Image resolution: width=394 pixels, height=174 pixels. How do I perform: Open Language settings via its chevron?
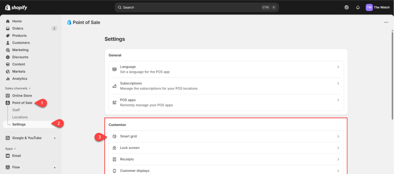338,67
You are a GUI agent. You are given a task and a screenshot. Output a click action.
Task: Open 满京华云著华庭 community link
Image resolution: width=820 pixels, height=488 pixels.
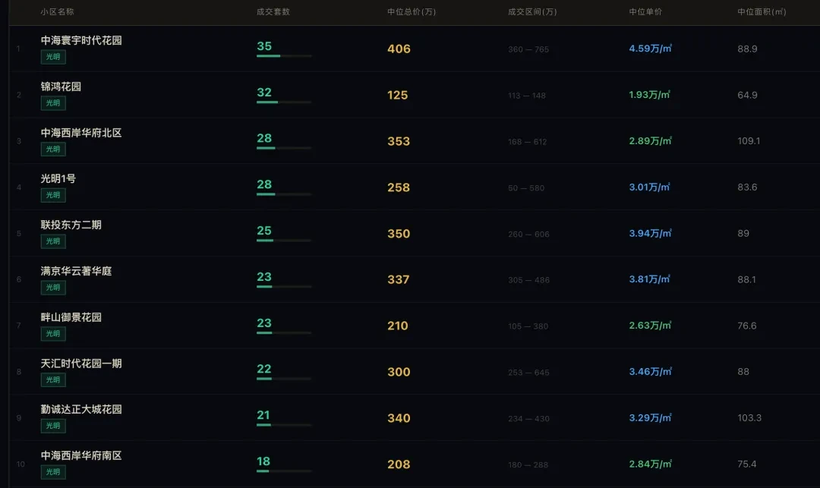76,271
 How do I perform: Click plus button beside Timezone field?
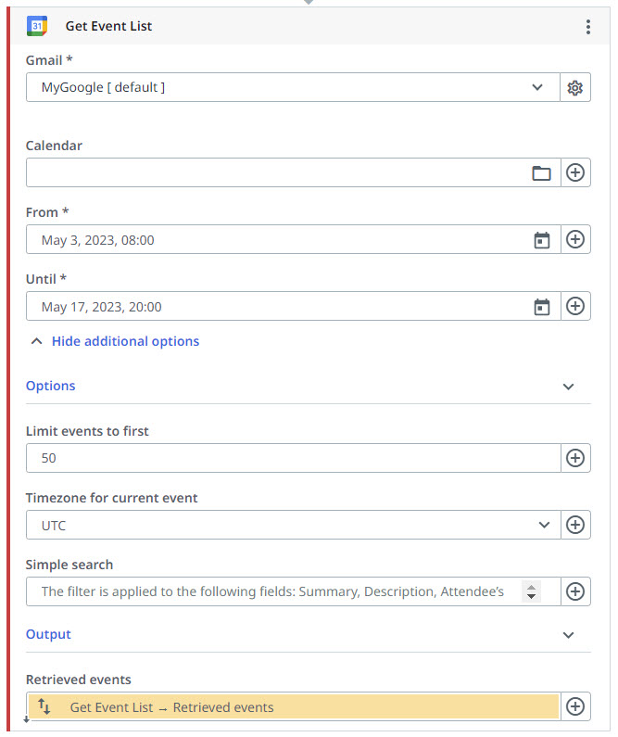575,525
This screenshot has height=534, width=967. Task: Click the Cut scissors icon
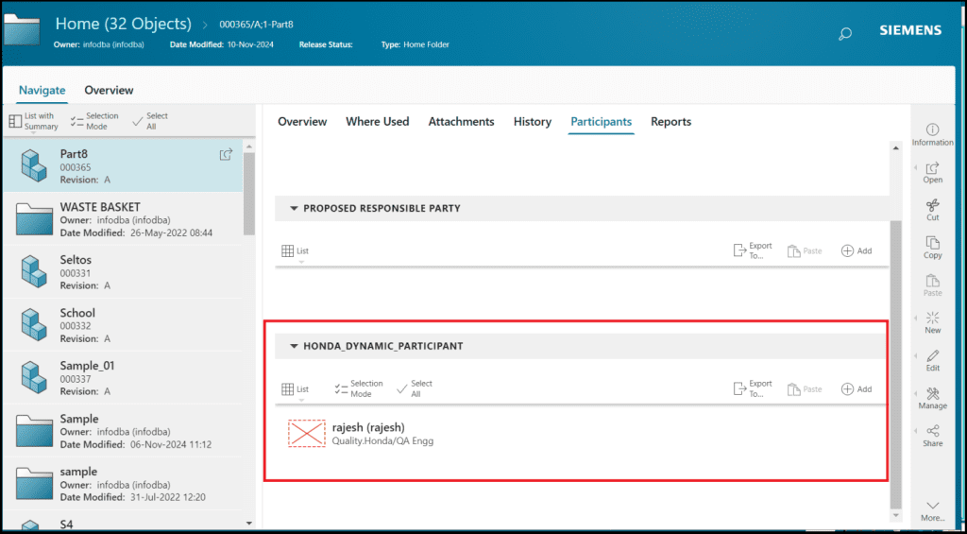point(932,205)
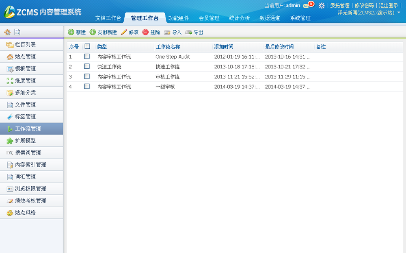Check the select-all checkbox in the table header

coord(87,46)

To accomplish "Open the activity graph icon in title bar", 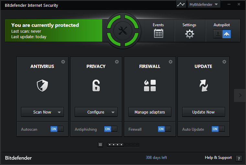I will (181, 5).
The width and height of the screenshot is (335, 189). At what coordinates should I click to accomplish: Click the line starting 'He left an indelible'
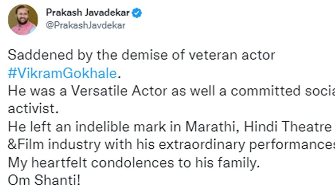pyautogui.click(x=168, y=127)
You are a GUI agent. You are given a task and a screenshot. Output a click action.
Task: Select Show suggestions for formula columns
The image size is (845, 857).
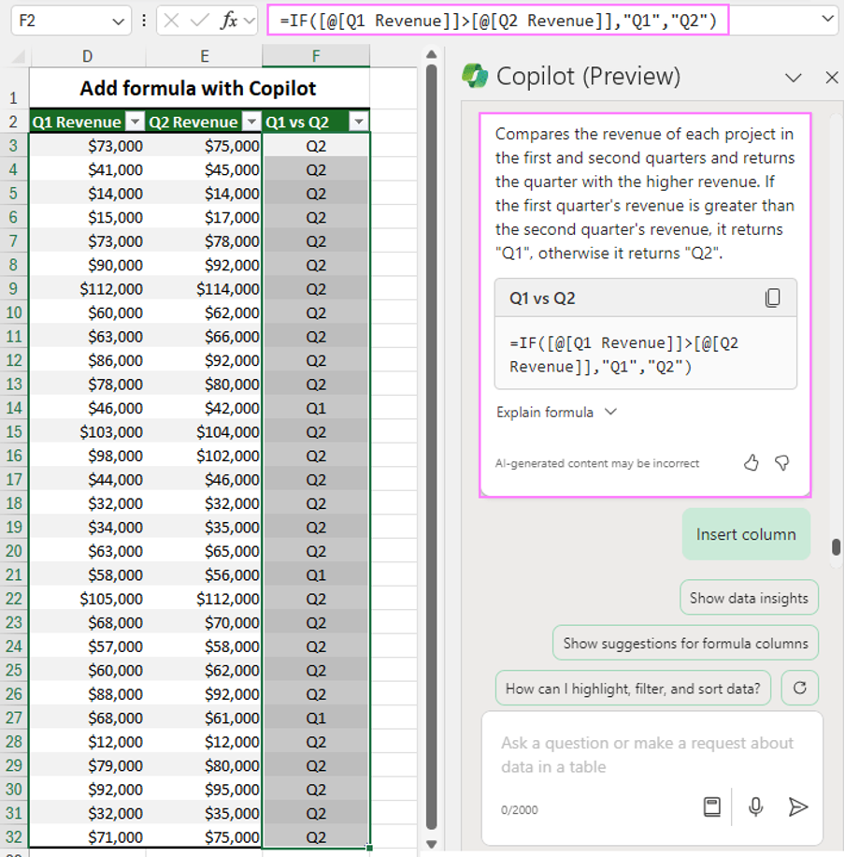(685, 643)
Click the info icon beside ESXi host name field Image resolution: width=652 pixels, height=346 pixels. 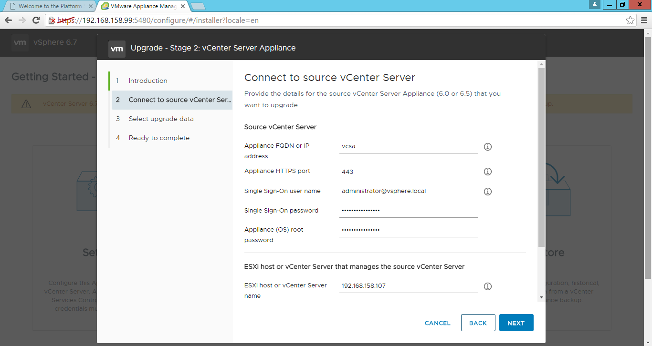pos(487,286)

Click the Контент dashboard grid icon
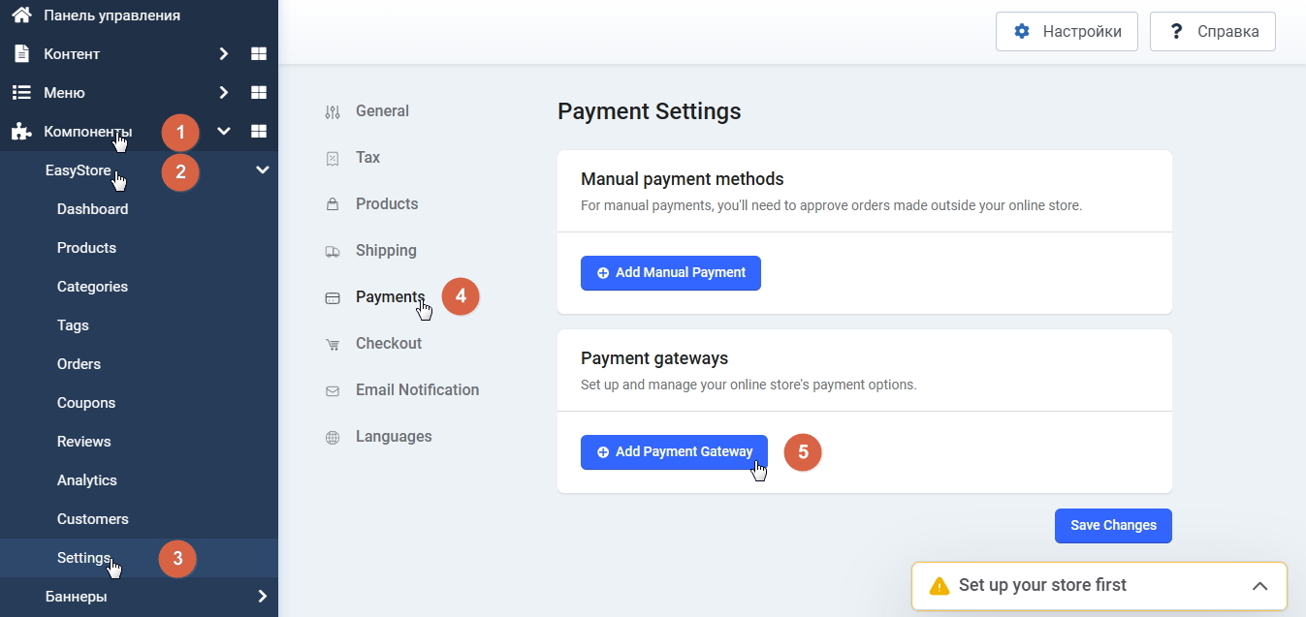click(x=259, y=54)
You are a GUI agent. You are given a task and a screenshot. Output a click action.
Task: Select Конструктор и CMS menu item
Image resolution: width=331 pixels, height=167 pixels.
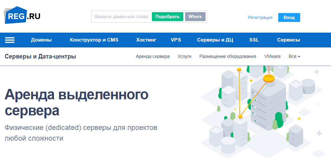94,40
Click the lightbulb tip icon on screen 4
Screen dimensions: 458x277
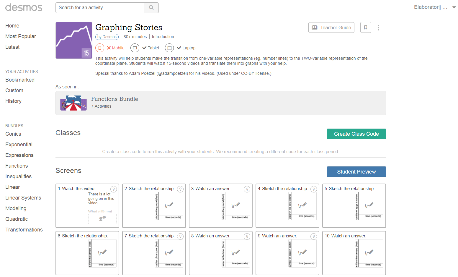click(314, 189)
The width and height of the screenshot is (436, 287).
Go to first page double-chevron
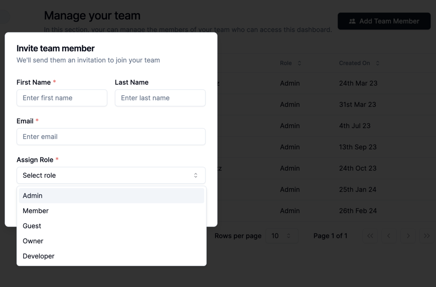click(x=370, y=236)
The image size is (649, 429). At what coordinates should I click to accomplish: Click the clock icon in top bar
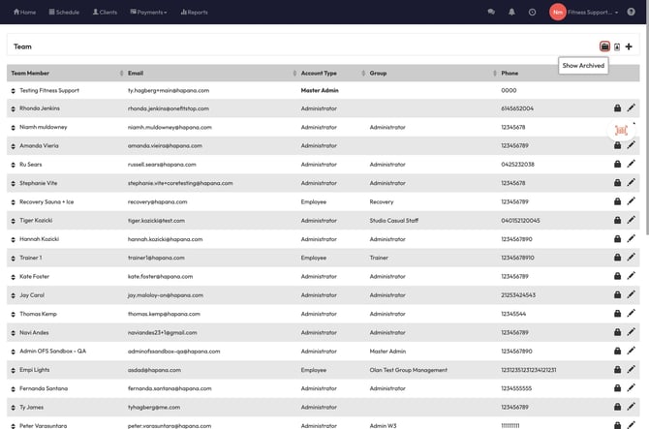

::::

#### [TO DO]
An exact copy is needed of every line from the one holding "Image resolution: width=331" to the end of the entries above, both ends kept and each picture dropped.

#### [YOUR RESPONSE]
Image resolution: width=331 pixels, height=167 pixels.
94,40
Click the lightbulb tip icon on screen 4
Screen dimensions: 458x277
click(314, 189)
The width and height of the screenshot is (436, 287).
Go to first page double-chevron
click(x=370, y=236)
The image size is (649, 429). At what coordinates should I click to accomplish: Click the clock icon in top bar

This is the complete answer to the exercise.